Mémoires des rythmes, mémoire du monde

Dans notre univers, tout est rythme, tout est cadence. Du battement du cœur au grondement du tonnerre et de la chute d'une feuille morte à l'ondulation d'une vague. Chaque mouvement, chaque son, de sa genèse à son trépas, aussi chaotique et arythmique qu'il puisse paraître, suit une trajectoire déterminée qui s'accomplit pendant un laps de temps ou des siècles et inscrit son vécu au sein de l'histoire du monde. Il suffit de solliciter nos sens, de prêter attention à cette trajectoire et nous finissons (avec plus ou moins de bonheur) par en déceler les cycles et la cadence.
A partir de cette conception, il devient possible de mémoriser, de transcrire et de codifier le rythme d'une phrase (discours, rire, appel, ...) ou le mouvement d'un artisan (cordonnier, forgeron, tisserand, etc...) aussi aisément que s'il s'agissait du rythme d'une chanson ou du mouvement d'un pas de danse.


Quand j'intercepte un mouvement en pleine trajectoire, tel que celui de mon cœur, il me suffit de fixer un moment pour commencer à compter les battements ... de mesure et construire des phrases rythmiques. Ces phrases accompagneront un bout de chemin l'histoire de ma vie. Un parcours durant lequel je peux sauter un battement ou redéfinir le point de départ mais sans jamais pouvoir revenir en arrière.
C'est selon cette même démarche que les hommes, après avoir décelé (imparfaitement, d'ailleurs) les divers cycles de la nature (années, saisons, etc...) ont commencé à écrire l'histoire de l'humanité et établi les calendriers, véritables transcriptions du rythme de l'histoire.

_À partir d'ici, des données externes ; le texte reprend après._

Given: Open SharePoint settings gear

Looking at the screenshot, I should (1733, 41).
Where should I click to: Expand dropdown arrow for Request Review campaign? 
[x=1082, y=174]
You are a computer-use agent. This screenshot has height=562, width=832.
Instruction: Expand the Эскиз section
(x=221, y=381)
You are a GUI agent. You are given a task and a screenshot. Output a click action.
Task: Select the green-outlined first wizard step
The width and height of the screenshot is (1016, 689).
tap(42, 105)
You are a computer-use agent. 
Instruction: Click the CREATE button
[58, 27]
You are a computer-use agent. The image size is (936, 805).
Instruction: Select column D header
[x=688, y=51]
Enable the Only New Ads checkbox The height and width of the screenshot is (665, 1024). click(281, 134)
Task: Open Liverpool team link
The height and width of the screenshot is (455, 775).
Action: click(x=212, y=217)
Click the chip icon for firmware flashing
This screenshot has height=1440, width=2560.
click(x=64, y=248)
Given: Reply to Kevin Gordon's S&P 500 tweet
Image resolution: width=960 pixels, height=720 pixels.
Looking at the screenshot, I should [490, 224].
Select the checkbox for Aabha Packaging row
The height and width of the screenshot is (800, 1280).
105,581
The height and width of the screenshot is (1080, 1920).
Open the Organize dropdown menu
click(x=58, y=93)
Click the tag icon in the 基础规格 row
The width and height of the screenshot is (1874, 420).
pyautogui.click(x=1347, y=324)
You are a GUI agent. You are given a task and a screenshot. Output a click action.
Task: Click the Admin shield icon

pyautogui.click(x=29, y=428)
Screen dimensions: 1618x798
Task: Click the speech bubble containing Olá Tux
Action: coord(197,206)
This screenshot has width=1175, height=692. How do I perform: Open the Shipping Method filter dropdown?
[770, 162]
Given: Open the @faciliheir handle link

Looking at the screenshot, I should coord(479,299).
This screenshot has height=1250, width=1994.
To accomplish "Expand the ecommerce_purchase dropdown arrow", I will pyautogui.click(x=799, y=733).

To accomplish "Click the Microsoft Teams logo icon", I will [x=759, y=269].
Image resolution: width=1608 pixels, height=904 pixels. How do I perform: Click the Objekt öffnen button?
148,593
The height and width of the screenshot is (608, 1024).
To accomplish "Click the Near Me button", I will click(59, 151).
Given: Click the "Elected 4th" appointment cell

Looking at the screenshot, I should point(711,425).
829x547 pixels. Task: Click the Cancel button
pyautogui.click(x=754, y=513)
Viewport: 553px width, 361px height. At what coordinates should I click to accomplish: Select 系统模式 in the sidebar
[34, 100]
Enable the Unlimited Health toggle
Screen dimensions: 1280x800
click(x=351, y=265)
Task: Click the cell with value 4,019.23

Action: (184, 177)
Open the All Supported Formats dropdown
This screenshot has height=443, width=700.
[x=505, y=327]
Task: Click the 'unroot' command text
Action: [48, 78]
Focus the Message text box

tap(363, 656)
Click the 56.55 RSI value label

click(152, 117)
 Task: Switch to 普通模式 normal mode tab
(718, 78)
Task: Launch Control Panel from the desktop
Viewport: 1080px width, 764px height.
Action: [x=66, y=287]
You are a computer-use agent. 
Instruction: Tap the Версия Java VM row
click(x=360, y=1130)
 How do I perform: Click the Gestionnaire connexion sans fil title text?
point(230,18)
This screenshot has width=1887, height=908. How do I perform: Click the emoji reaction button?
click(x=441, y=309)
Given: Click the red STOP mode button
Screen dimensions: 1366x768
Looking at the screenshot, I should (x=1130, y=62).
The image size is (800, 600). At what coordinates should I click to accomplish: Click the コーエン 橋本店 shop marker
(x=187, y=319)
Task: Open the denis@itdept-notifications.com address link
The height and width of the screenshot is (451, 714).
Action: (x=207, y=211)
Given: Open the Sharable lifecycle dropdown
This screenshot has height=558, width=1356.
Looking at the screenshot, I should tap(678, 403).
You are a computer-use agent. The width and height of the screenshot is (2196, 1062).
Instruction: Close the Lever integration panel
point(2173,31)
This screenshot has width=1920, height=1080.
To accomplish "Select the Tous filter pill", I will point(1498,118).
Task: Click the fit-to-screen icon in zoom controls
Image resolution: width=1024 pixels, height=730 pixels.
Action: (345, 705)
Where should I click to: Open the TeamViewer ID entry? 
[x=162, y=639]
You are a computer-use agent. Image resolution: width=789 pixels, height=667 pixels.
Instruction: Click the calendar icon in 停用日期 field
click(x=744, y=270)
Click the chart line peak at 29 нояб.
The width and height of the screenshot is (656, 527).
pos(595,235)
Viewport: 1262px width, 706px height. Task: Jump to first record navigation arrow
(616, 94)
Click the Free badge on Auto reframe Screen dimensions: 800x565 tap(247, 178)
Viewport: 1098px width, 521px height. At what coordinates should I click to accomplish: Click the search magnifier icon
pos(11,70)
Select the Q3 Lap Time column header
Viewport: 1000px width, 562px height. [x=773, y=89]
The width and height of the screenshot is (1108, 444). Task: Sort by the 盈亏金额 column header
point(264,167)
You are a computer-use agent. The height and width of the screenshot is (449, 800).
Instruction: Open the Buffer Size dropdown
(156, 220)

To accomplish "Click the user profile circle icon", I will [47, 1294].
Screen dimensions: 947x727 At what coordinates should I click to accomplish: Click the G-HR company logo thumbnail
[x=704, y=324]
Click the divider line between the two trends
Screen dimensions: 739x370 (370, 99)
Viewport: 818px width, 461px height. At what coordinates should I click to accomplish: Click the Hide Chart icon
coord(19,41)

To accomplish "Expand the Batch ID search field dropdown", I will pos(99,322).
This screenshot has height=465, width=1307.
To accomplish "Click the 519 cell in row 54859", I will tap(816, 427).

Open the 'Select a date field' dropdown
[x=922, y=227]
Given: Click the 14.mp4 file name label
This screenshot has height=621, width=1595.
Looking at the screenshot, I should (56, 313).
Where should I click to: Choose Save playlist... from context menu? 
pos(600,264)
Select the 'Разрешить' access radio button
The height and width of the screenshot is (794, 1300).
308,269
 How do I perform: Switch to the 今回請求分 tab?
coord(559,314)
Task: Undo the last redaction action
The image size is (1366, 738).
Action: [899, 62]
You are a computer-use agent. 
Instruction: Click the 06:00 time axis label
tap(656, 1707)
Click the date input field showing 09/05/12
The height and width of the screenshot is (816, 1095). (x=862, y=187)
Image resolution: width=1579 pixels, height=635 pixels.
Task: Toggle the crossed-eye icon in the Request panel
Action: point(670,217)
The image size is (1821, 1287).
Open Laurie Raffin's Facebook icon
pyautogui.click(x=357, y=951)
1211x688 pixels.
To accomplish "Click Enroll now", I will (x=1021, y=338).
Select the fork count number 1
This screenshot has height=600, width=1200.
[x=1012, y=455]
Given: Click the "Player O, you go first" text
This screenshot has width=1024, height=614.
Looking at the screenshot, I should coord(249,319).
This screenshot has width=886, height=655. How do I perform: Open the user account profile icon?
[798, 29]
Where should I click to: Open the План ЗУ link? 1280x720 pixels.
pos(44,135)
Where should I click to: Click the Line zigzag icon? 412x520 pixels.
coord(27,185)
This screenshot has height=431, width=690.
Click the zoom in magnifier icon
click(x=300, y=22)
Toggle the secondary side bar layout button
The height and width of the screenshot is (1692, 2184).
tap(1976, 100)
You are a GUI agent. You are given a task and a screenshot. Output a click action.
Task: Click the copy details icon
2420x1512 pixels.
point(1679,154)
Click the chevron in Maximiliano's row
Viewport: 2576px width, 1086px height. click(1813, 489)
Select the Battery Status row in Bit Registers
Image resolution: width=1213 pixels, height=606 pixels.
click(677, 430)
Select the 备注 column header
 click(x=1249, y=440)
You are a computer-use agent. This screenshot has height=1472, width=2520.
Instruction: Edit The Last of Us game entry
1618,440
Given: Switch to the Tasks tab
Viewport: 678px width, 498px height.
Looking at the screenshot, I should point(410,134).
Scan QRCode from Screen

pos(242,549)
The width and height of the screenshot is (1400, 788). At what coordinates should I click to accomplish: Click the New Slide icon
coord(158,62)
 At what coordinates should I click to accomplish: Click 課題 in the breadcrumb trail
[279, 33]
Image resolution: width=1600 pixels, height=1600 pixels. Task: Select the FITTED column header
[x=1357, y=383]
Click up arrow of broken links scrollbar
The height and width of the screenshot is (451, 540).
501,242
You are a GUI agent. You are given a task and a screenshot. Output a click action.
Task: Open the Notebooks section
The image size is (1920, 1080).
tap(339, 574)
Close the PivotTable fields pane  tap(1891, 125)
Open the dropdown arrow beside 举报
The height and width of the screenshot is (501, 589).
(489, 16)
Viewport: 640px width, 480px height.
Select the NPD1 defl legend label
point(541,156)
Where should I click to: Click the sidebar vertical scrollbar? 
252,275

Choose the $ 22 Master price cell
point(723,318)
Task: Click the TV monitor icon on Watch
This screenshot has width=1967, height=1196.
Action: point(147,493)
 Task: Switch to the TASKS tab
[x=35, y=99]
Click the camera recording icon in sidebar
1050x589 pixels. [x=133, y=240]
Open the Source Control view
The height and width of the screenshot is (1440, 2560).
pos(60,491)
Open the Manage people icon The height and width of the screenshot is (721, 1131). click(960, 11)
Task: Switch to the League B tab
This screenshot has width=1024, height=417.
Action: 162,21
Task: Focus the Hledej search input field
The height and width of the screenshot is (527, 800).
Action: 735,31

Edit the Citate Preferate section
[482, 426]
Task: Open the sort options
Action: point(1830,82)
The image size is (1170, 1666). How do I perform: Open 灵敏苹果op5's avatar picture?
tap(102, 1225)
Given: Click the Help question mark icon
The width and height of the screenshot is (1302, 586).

Cependant, l'évolution de l'histoire, à l'instar de celle des mouvements des artisans et des danseurs, n'a pas toujours été perçue de la même façon par tous les hommes dans les quatre coins de la terre. Les uns se sont attachés aux cycles lunaires, les autres aux cycles solaires ou agraires; de même, les uns ont été plus imprégnés par le rythme du galop de cheval alors que les autres par celui de l'orfèvre ou du marteleur de cuivre. Il n'est d'ailleurs pas rare de voir et d'entendre des paysans ou des artisans fredonner des mélodies rythmées par la cadence de leur travail.
Qui plus est, aujourd'hui même, dans certaines usines ultra modernes tant en Allemagne qu'au Japon ou au Brésil, les ouvriers travaillent en écoutant des airs savamment composés sur des rythmes propres à maintenir une certaine cadence de production.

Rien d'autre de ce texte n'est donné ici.